*THE TASK*.
Having located "Task: Toggle API Key visibility eye icon" in the records below, repeat exactly the line it is on and all subsequent lines, ending with the last.

*THE INPUT*.
Start of Block
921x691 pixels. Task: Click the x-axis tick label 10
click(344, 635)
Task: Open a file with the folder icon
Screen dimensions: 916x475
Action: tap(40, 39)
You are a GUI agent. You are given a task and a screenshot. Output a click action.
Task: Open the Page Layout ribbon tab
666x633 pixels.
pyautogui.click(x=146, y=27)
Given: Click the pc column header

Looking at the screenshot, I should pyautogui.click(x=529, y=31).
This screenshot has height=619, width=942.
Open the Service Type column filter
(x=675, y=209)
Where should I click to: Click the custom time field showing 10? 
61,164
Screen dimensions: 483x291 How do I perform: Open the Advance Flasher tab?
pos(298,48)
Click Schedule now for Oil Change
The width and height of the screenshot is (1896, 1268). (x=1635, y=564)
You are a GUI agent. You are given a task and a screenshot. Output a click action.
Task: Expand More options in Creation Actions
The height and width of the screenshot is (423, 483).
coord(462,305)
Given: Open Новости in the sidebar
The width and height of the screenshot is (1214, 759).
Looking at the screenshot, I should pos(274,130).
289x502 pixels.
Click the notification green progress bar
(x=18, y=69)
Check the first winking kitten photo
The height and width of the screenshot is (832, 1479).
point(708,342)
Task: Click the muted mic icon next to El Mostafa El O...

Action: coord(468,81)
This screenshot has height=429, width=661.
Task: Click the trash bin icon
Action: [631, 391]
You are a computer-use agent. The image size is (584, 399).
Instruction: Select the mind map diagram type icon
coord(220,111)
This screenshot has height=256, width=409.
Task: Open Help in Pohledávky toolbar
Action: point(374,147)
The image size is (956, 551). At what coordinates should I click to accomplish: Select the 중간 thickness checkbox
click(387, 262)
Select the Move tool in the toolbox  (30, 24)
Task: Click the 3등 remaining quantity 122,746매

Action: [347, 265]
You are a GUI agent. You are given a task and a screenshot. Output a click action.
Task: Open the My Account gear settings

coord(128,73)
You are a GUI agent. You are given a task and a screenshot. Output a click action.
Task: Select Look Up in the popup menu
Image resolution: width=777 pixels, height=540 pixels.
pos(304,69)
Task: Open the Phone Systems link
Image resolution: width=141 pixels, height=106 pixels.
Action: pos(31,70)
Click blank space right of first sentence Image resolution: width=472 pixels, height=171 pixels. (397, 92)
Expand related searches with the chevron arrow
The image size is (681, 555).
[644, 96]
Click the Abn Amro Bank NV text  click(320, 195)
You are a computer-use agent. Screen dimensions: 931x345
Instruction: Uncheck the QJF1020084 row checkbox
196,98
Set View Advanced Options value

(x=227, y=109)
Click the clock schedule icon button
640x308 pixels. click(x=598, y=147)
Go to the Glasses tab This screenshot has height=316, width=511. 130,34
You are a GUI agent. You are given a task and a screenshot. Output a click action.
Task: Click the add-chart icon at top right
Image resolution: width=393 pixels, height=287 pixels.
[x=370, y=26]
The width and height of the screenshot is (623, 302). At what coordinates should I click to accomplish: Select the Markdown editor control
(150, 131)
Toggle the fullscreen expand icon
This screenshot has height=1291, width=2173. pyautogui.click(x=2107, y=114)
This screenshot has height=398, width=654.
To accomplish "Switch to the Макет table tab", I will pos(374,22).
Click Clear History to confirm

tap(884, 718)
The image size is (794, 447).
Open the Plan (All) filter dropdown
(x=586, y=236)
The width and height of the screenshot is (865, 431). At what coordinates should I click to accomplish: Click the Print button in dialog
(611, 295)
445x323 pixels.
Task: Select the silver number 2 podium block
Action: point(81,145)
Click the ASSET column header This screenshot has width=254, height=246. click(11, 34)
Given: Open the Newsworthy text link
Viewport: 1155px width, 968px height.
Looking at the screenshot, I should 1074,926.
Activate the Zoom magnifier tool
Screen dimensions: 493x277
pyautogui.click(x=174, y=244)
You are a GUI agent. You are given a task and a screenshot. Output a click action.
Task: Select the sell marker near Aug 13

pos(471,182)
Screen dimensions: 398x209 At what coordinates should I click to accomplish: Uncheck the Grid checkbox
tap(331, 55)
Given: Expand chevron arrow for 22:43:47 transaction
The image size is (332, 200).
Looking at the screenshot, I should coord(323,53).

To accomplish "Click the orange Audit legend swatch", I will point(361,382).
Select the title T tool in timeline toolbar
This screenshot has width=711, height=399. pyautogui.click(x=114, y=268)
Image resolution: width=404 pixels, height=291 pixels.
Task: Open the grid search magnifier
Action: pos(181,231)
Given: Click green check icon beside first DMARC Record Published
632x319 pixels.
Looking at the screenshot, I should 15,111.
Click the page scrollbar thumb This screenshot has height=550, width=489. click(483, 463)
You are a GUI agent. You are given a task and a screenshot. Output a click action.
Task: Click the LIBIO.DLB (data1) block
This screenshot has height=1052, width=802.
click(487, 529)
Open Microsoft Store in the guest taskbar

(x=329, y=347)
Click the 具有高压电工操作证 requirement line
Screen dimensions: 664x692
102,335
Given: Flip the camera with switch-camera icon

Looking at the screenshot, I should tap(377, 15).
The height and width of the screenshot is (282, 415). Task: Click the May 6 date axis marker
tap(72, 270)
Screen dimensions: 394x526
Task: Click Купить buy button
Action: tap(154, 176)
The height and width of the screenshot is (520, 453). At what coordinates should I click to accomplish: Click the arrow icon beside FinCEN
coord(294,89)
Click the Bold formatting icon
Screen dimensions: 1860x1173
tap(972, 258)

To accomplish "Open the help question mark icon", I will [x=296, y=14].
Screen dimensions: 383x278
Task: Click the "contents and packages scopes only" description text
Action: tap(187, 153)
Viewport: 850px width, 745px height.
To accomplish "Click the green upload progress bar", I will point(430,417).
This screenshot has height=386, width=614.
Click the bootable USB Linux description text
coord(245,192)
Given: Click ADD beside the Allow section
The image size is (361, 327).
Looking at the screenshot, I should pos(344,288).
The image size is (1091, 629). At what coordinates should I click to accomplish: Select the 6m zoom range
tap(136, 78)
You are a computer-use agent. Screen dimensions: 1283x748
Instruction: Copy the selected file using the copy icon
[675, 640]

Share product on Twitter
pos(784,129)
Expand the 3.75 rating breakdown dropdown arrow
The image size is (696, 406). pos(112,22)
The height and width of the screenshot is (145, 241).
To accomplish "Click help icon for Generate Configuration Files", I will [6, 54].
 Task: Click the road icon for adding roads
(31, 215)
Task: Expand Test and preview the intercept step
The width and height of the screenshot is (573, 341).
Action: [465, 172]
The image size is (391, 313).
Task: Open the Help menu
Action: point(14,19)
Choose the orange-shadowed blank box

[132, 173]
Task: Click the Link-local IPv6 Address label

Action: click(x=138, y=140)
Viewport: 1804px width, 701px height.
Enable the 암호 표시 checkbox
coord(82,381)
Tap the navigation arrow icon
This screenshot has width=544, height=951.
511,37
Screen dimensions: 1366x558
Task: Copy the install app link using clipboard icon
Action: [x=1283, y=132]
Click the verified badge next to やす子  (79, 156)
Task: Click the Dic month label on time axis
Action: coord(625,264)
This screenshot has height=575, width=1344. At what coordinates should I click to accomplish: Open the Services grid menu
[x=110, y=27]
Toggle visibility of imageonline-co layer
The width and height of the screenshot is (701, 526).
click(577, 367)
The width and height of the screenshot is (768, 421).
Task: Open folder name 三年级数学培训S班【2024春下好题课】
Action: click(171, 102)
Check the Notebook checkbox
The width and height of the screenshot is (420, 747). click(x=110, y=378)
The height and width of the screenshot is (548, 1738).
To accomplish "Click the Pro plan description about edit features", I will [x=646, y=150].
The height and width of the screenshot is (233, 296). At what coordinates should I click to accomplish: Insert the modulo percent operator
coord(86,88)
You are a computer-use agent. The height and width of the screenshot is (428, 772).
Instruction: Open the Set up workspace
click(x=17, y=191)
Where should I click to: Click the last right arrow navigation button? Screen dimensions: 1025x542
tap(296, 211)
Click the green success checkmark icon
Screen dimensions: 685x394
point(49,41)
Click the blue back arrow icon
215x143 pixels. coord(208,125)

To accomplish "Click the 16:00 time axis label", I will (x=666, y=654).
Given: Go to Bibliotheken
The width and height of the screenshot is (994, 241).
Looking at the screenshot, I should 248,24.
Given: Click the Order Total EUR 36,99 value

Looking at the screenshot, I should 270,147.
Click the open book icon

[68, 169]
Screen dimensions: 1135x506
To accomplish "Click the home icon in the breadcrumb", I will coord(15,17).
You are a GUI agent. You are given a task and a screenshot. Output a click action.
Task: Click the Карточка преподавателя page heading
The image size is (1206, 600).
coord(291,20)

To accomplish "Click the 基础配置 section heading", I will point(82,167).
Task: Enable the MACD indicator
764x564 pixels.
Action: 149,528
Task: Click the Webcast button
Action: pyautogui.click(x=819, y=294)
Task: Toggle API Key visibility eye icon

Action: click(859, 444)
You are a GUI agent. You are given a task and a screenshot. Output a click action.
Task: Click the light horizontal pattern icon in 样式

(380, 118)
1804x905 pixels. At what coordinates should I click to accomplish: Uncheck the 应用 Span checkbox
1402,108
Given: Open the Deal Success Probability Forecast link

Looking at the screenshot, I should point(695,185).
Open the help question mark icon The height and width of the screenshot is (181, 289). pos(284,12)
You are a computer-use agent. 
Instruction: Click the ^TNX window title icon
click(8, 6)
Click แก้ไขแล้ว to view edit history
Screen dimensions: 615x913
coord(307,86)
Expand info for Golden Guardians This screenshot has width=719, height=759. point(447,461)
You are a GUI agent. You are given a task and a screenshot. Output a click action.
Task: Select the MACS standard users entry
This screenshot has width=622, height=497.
End of Block
*COMPLETED EXERCISE*.
Task: Toggle API Key visibility eye icon

Action: click(859, 444)
You are a GUI agent. You are given a task and a screenshot. Output a click action.
Task: Click the light horizontal pattern icon in 样式

(380, 118)
1804x905 pixels. At what coordinates should I click to accomplish: Uncheck the 应用 Span checkbox
1402,108
Given: Open the Deal Success Probability Forecast link

Looking at the screenshot, I should point(695,185).
Open the help question mark icon The height and width of the screenshot is (181, 289). pos(284,12)
You are a computer-use agent. 
Instruction: Click the ^TNX window title icon
click(8, 6)
Click แก้ไขแล้ว to view edit history
Screen dimensions: 615x913
coord(307,86)
Expand info for Golden Guardians This screenshot has width=719, height=759. point(447,461)
You are a GUI agent. You are given a task and a screenshot. Output a click action.
Task: Select the MACS standard users entry
This screenshot has width=622, height=497.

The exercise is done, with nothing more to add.